I love the poem, “This Be the Verse,” by Philip Larkin, which goes something like this:
“They fuck you up/ Your mum and dad./They may not mean to, but they do./They fill you with the faults they had/ And add some extra, just for you.”
I think about this frequently, and it’s come up again in the fallout from the Casey Antony trial. So many of us feel that we have all the answers for how to parent, whether you’re talking about a child or a pet. We feel that we would never make the same kinds of mistakes that other people would, and that our methods would inevitably produce a little genius, or at the very least a very happy dog or cat.

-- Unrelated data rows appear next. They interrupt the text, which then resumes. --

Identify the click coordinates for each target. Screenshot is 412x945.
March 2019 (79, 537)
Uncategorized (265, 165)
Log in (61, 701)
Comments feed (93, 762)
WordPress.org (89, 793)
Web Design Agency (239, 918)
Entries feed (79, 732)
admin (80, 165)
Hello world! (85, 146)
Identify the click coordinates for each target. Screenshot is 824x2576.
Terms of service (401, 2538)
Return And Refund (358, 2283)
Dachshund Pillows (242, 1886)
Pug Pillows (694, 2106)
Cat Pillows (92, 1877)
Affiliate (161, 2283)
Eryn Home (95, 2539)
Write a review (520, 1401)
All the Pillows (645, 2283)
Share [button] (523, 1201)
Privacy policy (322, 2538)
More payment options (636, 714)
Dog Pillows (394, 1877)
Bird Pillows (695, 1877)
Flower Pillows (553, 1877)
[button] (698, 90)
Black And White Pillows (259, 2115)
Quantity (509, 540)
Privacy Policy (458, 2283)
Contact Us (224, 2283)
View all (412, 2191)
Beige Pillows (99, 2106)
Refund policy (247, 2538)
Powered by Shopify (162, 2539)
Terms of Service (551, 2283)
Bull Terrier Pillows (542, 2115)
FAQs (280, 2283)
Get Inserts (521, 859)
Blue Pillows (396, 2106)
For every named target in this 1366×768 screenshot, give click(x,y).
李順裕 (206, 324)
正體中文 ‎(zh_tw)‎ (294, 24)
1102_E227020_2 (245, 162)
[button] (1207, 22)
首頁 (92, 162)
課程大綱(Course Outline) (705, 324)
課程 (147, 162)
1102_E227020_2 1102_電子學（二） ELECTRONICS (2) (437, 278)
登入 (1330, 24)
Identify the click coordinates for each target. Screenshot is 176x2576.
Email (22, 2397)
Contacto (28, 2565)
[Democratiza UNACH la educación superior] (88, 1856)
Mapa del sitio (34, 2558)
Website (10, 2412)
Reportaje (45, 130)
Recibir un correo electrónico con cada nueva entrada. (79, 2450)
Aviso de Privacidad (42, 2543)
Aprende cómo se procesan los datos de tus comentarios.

I don’t really feel like writing about Casey Anthony again, but I am interested in the idea that most of us feel that we know better than other people. Where does that come from, and how can we become more aware of the prejudice we may unconsciously carry about other people? How can we cultivate tolerance and compassion in a world that’s so freakin’ judgmental?
To reframe this, I began to think about my own parents. Imperfect, definitely. Did they do the best they could? Probably. I mean, I wasn’t there, at least as an adult person yet. Did they bring me into the world, regardless, and give me human life? Um, hell yeah.
Ding. Dark feelings about judgements lifted, and my heart opened in a new way. I didn’t care about what others were doing or thinking because I had my life, which is precious and fragile and all too brief.